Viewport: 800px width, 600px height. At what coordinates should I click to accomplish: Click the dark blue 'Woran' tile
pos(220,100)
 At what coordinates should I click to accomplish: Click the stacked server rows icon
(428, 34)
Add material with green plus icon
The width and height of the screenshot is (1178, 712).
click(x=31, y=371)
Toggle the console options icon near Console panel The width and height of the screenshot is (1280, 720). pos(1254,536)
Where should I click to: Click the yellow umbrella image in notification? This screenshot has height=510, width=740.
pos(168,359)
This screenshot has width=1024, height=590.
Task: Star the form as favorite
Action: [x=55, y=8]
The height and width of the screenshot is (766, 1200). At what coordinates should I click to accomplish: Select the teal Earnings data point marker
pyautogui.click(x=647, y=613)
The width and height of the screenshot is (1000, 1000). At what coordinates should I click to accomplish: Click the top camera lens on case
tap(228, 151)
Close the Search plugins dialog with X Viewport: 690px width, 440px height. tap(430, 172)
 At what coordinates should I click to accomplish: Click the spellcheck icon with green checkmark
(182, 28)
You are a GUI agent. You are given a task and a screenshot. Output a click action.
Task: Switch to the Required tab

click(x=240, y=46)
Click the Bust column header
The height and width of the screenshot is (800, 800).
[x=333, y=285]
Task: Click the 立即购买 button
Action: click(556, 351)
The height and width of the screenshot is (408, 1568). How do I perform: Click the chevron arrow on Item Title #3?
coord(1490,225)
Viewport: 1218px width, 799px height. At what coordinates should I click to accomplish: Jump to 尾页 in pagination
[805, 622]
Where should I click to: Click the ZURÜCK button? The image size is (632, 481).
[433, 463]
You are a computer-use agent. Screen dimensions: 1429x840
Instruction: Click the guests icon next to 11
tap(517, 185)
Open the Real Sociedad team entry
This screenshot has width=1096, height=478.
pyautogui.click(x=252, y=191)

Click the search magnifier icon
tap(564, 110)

——

## Given exercise:
Can you write out all the rows above again, replacing "coordinates" with "position" and leaving everything else unchanged?

## Response below:
Viewport: 800px width, 600px height. At what position should I click to accomplish: Click the dark blue 'Woran' tile
pos(220,100)
 At what position should I click to accomplish: Click the stacked server rows icon
(428, 34)
Add material with green plus icon
The width and height of the screenshot is (1178, 712).
click(x=31, y=371)
Toggle the console options icon near Console panel The width and height of the screenshot is (1280, 720). pos(1254,536)
Where should I click to: Click the yellow umbrella image in notification? This screenshot has height=510, width=740.
pos(168,359)
This screenshot has width=1024, height=590.
Task: Star the form as favorite
Action: [x=55, y=8]
The height and width of the screenshot is (766, 1200). At what position should I click to accomplish: Select the teal Earnings data point marker
pyautogui.click(x=647, y=613)
The width and height of the screenshot is (1000, 1000). At what position should I click to accomplish: Click the top camera lens on case
tap(228, 151)
Close the Search plugins dialog with X Viewport: 690px width, 440px height. tap(430, 172)
 At what position should I click to accomplish: Click the spellcheck icon with green checkmark
(182, 28)
You are a GUI agent. You are given a task and a screenshot. Output a click action.
Task: Switch to the Required tab

click(x=240, y=46)
Click the Bust column header
The height and width of the screenshot is (800, 800).
[x=333, y=285]
Task: Click the 立即购买 button
Action: click(556, 351)
The height and width of the screenshot is (408, 1568). How do I perform: Click the chevron arrow on Item Title #3?
coord(1490,225)
Viewport: 1218px width, 799px height. At what position should I click to accomplish: Jump to 尾页 in pagination
[805, 622]
Where should I click to: Click the ZURÜCK button? The image size is (632, 481).
[433, 463]
You are a computer-use agent. Screen dimensions: 1429x840
Instruction: Click the guests icon next to 11
tap(517, 185)
Open the Real Sociedad team entry
This screenshot has width=1096, height=478.
pyautogui.click(x=252, y=191)

Click the search magnifier icon
tap(564, 110)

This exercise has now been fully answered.